Columns may be modified, as well as inserted and deleted. Like column insertion, column modification may be either retroactive or non-retroactive. Methods using a child database are implemented using methods like those for performing reorganization with the database reorganization system, but columns are deleted from records and the records written back after these column deletions. New records are created combining deleted fields and the primary key of the source database, and those records written to a child database, Because this method entails the creation of a new database when a column is deleted, it suffers from the drawback of requiring excessive time for column deletion, but it permits evasion of circumstances in which application programs using the deleted fields are unable to run.
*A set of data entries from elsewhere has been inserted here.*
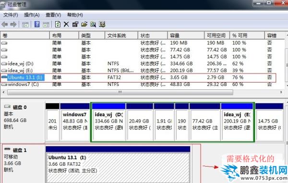Click the Delete X toolbar icon
The image size is (288, 183).
[x=66, y=24]
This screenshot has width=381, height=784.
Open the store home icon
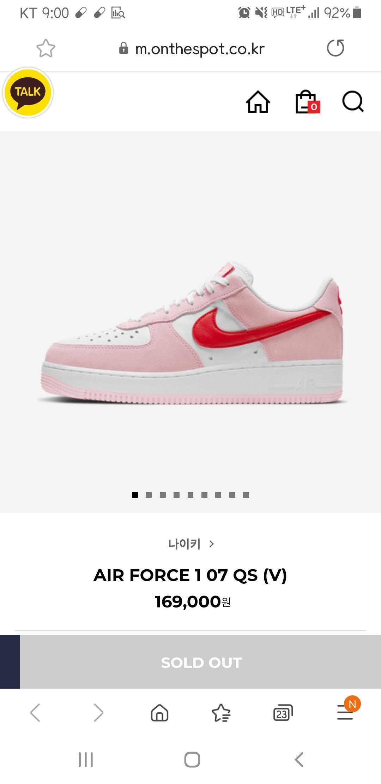point(258,102)
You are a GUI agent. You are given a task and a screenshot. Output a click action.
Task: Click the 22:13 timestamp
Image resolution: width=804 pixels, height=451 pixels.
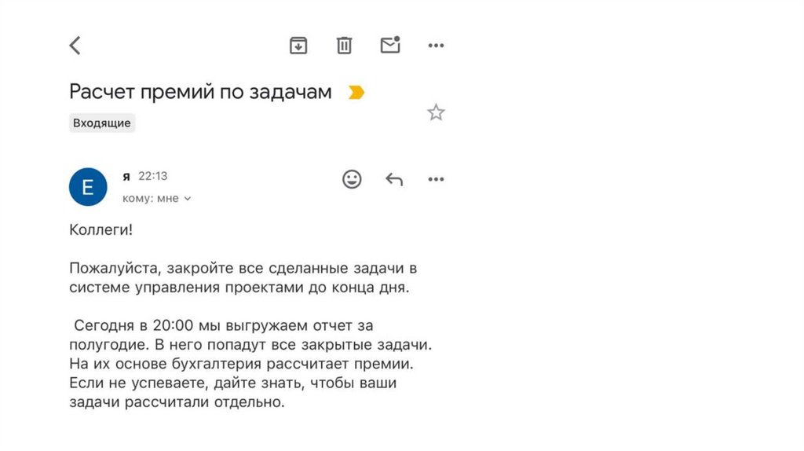(153, 176)
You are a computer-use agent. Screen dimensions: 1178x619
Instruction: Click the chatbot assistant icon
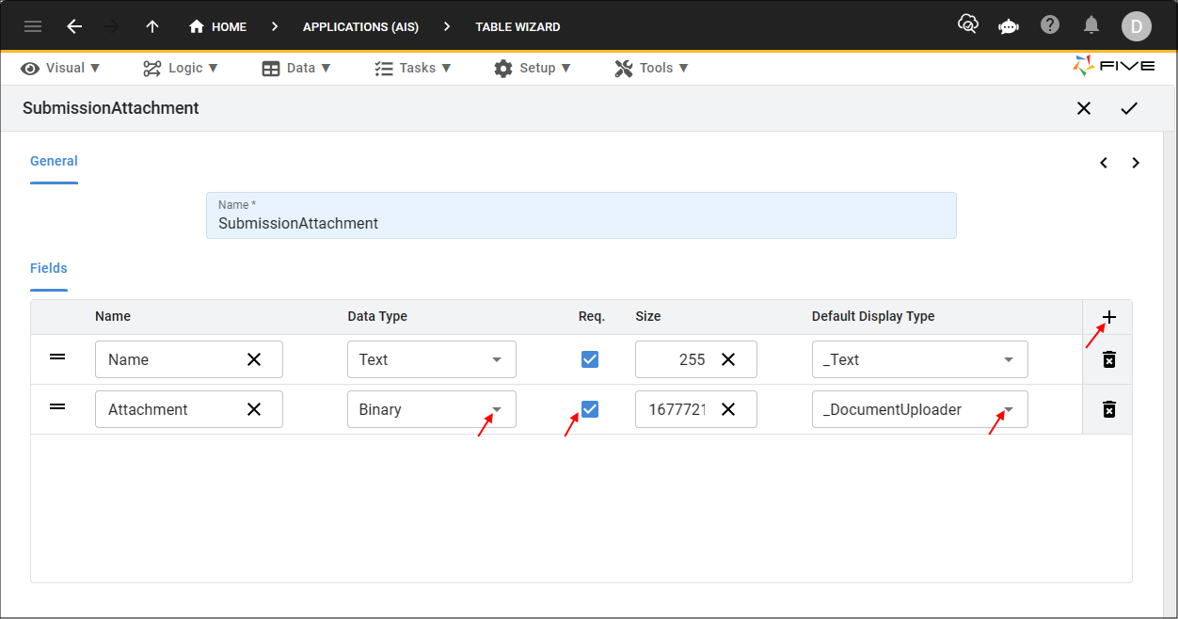click(x=1009, y=26)
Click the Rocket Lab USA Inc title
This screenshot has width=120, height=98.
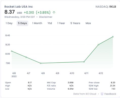pos(18,7)
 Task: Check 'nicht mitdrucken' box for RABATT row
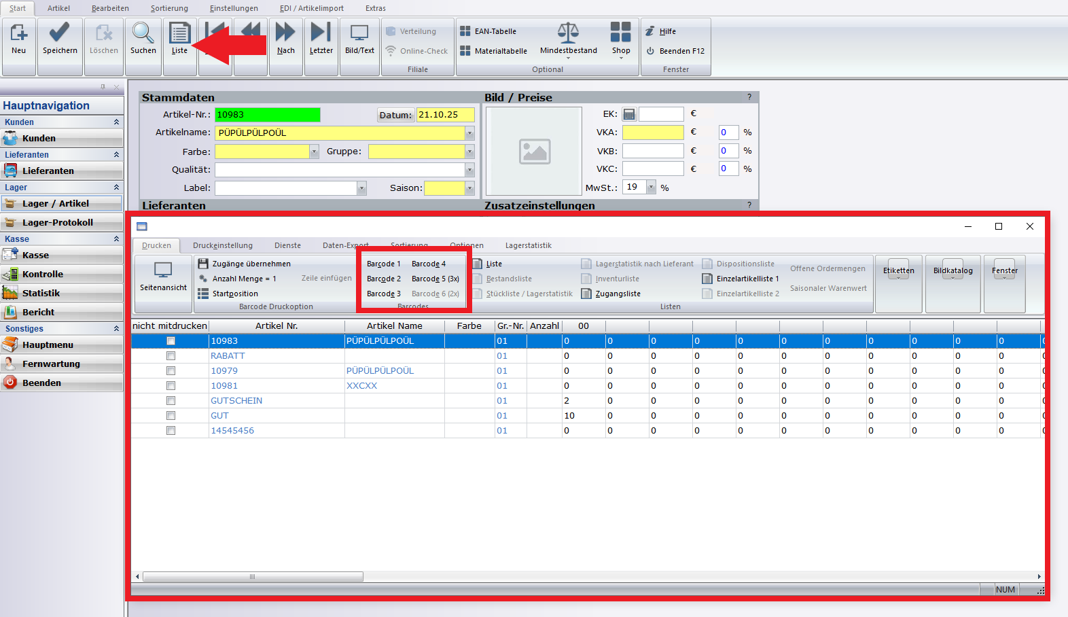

Like the method of definitional deletion, the use of a child database allows records including deleted columns to be passed to application programs that use old database definition sets.
Backward non-retentive deletion is a method in which the column to be deleted is deleted from pre-deletion records and the shorter post-deletion records are written back to the database. This method may be implemented by employing methods like those employed to perform reorganization using the database reorganization system. A new location table is used with the current location table, and the addresses of blocks storing post-deletion records are maintained by the new location table. In order to distinguish through which block column deletion has been performed, one column operation pointer each is used in the current and new location tables. Care is required with the use of this method because application programs using the fields deleted may experience problems.
The recitation turns next to the modification of columns. The modification of columns pertains to their attributes and length. These fall into three groups: modification of a column attribute and no modification of its length, no modification of a column attribute and modification of its length, and modification of both a column attribute and its length. The attribute of a column refers to the form of the data stored therein; examples of column attributes are numeric, text and date.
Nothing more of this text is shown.